Mission d’évaluation et de contrôle

Opérations militaires extérieures, notamment sous mandat international

Mercredi 29 avril 2009

Séance de 16 heures 15

Compte rendu n° 26

Présidence de M. Georges Tron, Président

– Audition de Mme Sylvie Bermann, directrice des Nations unies, des Organisations internationales, des droits de l'Homme et de la francophonie au ministère des affaires étrangères et européennes

M. Georges Tron, Président. Je souhaite la bienvenue aux représentants du ministère des Affaires étrangères et européennes, Mme Sylvie Bermann, directrice des Nations unies, des Organisations internationales, des droits de l'Homme et de la francophonie au ministère des affaires étrangères et européennes, M. Olivier Guerot, sous-directeur pour les affaires institutionnelles et les contributions internationales à la direction des Nations unies, et M. Nicolas Lacôte, secrétaire des affaires étrangères.

Travaillant sans esprit partisan, la MEC tend à dégager des propositions de consensus afin d’améliorer les politiques publiques. Il s’agit aujourd’hui d’identifier les facteurs de la croissance tendancielle des dépenses liées aux opérations extérieures (OPEX). L’usage de la MEC est d’être accompagnée de représentants de la Cour des comptes, aujourd'hui représentée par Mme Françoise Saliou, présidente de section, et par M. Benoît d’Aboville, conseiller maître en service extraordinaire.

Les rapporteurs – Mme Françoise Olivier-Coupeau et M. Louis Giscard d’Estaing, respectivement membres des commissions de la Défense et des Finances – tiennent à recueillir le point de vue du ministère des Affaires étrangères sur les aspects propres aux opérations de maintien de la paix sous mandat international (OMP). Ils souhaitent également pouvoir approfondir leur réflexion sur la transition entre les opérations militaires et l’aide au développement.

■ Exercices ■
(1) Recopiez le compte rendu de l'audition, depuis « M. Georges Tron, Président. » jusqu'à « des affaires étrangères. ».
(2) D'après le compte rendu de l'audition, quelle institution a l'usage d'accompagner la MEC ?
(3) Poursuivez le compte rendu de l'audition sur les opérations militaires extérieures à partir de sa dernière phrase.

■ Données fournies ■

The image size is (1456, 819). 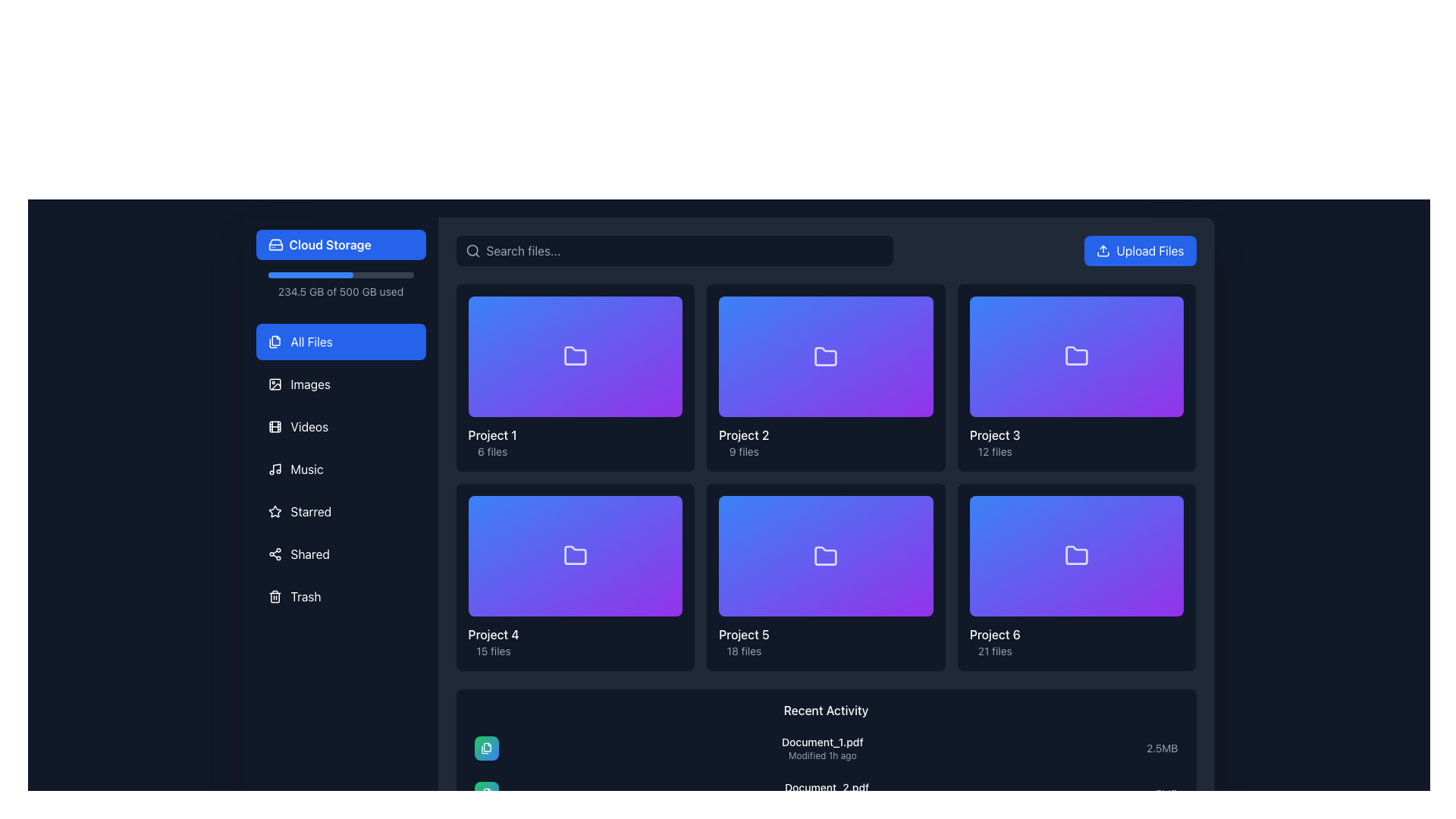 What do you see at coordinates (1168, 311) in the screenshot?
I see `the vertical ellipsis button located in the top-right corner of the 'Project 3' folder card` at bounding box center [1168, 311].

---

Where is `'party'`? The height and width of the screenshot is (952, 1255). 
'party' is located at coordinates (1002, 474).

* * *

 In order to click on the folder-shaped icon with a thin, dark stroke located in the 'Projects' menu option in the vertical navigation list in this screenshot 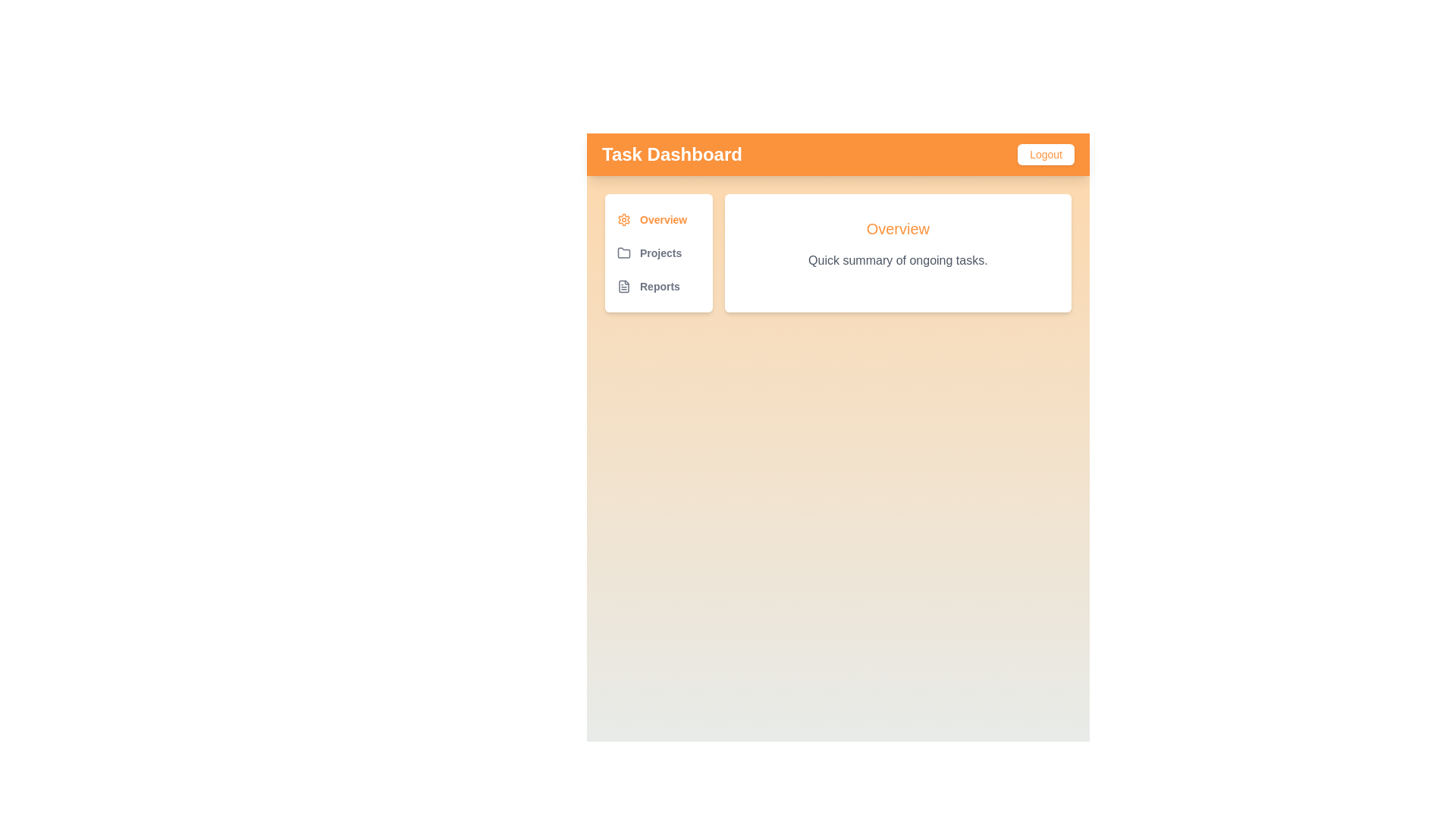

■ Réponses dans l'ordre ■
(1)
M. Georges Tron, Président. Je souhaite la bienvenue aux représentants du ministère des Affaires étrangères et européennes, Mme Sylvie Bermann, directrice des Nations unies, des Organisations internationales, des droits de l'Homme et de la francophonie au ministère des affaires étrangères et européennes, M. Olivier Guerot, sous-directeur pour les affaires institutionnelles et les contributions internationales à la direction des Nations unies, et M. Nicolas Lacôte, secrétaire des affaires étrangères.

(2) La Cour des comptes.

(3)
Mme Sylvie Bermann. Les opérations de maintien de la paix sont des instruments essentiels pour la France. Nombreuses au milieu des années 1990, elles ont subi une certaine désaffection après les échecs au Rwanda, en Bosnie et en Somalie. Leur nombre a augmenté de nouveau à partir de 2002, lorsque sept nouvelles opérations requérant des effectifs importants ont été lancées. On compte aujourd’hui seize OMP, réunissant 130 000 personnels – dont 30 000 civils –, situées pour la plupart en zone subsaharienne.

Dans cette partie du monde qui intéresse plus particulièrement la France, les Nations unies sont intervenues à notre demande, soit en relève d’une opération française, comme en Côte d’Ivoire, soit en substitution, comme au Tchad.

Le mandat du Conseil de sécurité donne un cadre légitime et universel aux opérations. Ainsi, une intervention de l’OTAN au Liban aurait pu être ressentie comme une opération de croisés dans le monde musulman. C’est donc tout l’intérêt de la France que d’intervenir dans ce cadre, qui, en outre, offre des garanties sur le plan militaire. Enfin, en tant que membre permanent du Conseil de sécurité, la France se doit d’exercer ses responsabilités.

Les 383 millions d’euros que représentent les OMP en 2008 sont à rapprocher des 850 millions d’euros dépensés la même année par le ministère de la Défense au titre des OPEX. Le coût d’un casque bleu – environ 40 000 euros par an – est bien inférieur à celui d’un soldat envoyé par la France dans le cadre d’une intervention bilatérale, européenne ou sous l’égide de l’OTAN. Il conviendrait également de comparer le coût d’une OMP à celui – inchiffrable – d’une non-intervention.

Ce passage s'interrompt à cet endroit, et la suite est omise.